半分あげる(1分で読める創作小説2025)

烏刻

コンビニスイーツ

 冷蔵庫を開けた僕の独り言が、静まり返った部屋に小さく響いた。昨日、仕事帰りに買ったコンビニのプリン。明日食べようと楽しみにしていた二つのうちの一つが、忽然と姿を消していた。


 シンクに目をやると、ガラスの器とスプーンが丁寧に洗われ、水切りかごに伏せてある。まるで、誰かがここでプリンを味わい、きれいに後片付けまで済ませたかのようだ。

 一人暮らしのこの家に、僕以外の誰かがいるはずもない。疲れていて、自分で食べた記憶がないだけだろうか。だとしたら、あまりに丁寧すぎる食後の振る舞いだ。釈然としないまま、僕は残された一つのプリンを手に、夏が終わろうとしている縁側へ向かった。涼しい風が、火照った頭を少しだけ冷やしてくれた。


 平日は、朝早く家を出て、終電間際に帰ってくるだけの日々。シャワーを浴びてベッドに倒れ込むと、もう次の朝だ。そんな生活に、週末のささやかなご褒美は欠かせない。

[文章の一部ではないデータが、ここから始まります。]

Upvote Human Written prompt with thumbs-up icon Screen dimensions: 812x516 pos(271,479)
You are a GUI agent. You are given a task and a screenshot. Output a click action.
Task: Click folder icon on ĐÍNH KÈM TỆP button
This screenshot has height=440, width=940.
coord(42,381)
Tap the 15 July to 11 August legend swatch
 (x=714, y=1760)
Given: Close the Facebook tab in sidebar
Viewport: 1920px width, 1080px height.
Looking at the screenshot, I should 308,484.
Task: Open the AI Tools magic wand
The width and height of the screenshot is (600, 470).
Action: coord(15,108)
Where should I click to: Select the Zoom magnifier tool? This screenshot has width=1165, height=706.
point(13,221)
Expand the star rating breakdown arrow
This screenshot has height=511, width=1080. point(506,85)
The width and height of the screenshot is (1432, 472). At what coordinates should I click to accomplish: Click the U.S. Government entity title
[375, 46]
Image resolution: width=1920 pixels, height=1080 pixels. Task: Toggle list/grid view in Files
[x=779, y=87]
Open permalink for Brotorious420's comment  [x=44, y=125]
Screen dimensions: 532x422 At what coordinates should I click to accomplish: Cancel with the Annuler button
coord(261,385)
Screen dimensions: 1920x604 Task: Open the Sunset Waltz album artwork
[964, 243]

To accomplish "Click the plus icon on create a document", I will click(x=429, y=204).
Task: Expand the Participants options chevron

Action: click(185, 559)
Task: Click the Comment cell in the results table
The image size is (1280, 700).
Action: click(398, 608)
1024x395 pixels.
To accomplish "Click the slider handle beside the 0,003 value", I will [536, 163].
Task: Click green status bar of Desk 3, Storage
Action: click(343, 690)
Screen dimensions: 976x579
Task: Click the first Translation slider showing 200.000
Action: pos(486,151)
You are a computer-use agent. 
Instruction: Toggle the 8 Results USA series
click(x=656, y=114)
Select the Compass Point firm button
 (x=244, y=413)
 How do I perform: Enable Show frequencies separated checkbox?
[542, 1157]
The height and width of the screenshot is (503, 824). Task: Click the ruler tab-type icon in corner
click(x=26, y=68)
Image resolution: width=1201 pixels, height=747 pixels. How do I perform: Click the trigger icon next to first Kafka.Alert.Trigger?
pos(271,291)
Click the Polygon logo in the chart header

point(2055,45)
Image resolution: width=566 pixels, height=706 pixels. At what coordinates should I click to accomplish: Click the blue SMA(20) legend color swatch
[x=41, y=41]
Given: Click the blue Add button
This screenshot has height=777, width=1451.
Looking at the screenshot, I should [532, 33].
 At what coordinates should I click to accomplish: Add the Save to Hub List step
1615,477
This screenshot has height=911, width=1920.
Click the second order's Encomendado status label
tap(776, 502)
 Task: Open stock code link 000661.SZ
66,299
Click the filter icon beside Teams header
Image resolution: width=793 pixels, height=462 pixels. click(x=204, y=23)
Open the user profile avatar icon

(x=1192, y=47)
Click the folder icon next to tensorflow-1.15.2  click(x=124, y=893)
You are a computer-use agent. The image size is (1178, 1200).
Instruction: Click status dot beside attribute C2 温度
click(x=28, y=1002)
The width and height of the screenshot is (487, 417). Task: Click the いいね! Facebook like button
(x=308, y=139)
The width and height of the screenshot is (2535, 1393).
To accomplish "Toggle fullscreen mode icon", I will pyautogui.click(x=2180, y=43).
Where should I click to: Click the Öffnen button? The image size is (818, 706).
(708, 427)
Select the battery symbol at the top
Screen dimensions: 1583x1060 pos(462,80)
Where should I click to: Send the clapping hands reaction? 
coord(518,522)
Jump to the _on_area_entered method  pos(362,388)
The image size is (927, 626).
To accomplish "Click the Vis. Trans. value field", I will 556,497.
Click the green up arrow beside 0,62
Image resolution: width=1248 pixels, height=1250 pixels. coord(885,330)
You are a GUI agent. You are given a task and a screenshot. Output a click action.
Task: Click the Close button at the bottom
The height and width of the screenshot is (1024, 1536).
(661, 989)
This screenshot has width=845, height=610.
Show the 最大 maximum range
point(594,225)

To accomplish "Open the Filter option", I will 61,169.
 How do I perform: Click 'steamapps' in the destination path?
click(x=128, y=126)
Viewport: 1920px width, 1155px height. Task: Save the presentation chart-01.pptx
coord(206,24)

 次の金曜の夜、僕はコンビニでシュークリームを二つ買った。しかし、土曜の昼過ぎに目を覚まして冷蔵庫を見ると、やはり一つがなくなっている。プリンの時と同じように、きれいな皿とフォークがシンクの横に置かれていた。

 自分の記憶が曖昧になっているのかもしれない。そう自分に言い聞かせる。でも、心のどこかで小さな期待が芽生えていることに、僕は気づかないふりをしていた。


 週が明け、また仕事だけの毎日が過ぎていく。

 そして金曜日。今週は少しだけ仕事が早く終わった。僕はコンビニで二個入りのマカロンを手に取った。ピスタチオと、チョコレート。


 翌朝、いつもよりずっと早く目が覚めた。キッチンへ向かうと、信じられない光景が広がっていた。冷蔵庫の扉がわずかに開き、そこからマカロンの袋がふわりと宙に浮いている。

 驚きはなかった。むしろ、ずっと解けなかったパズルの最後のピースがはまったような、不思議な安堵感があった。僕はそっと冷蔵庫の扉を閉め、宙に浮かぶマカロンを両手で優しく受け止めた。


 袋を開け、白い皿に二つのマカロンを並べる。そのまま、夏の名残と秋の気配が混じり合う縁側へ向かった。

 腰を下ろすと、庭のコスモスが風に揺れているのが見えた。


「君が好きだった花、綺麗に咲いたよ」


 そう呟き、皿の隣に視線を移す。すると、ピスタチオのマカロンが、ゆっくりと宙に浮き上がり、淡い光の粒になって溶けるように消えていった。

 涼やかな秋風が、僕の頬を撫でる。


 ――いつも一人で二つは多すぎよ。


 懐かしい声が、すぐそばで聞こえた気がした。

 僕は残されたチョコレートのマカロンを手に取り、そっと口に運ぶ。優しい甘さが、少しだけしょっぱく感じた。


「もともと、君と食べようと思って買ったんだ。ちゃんと食べてくれるなら、それでいい」


 空になった皿の隣には、まだ君の温もりが、確かに残っているようだった。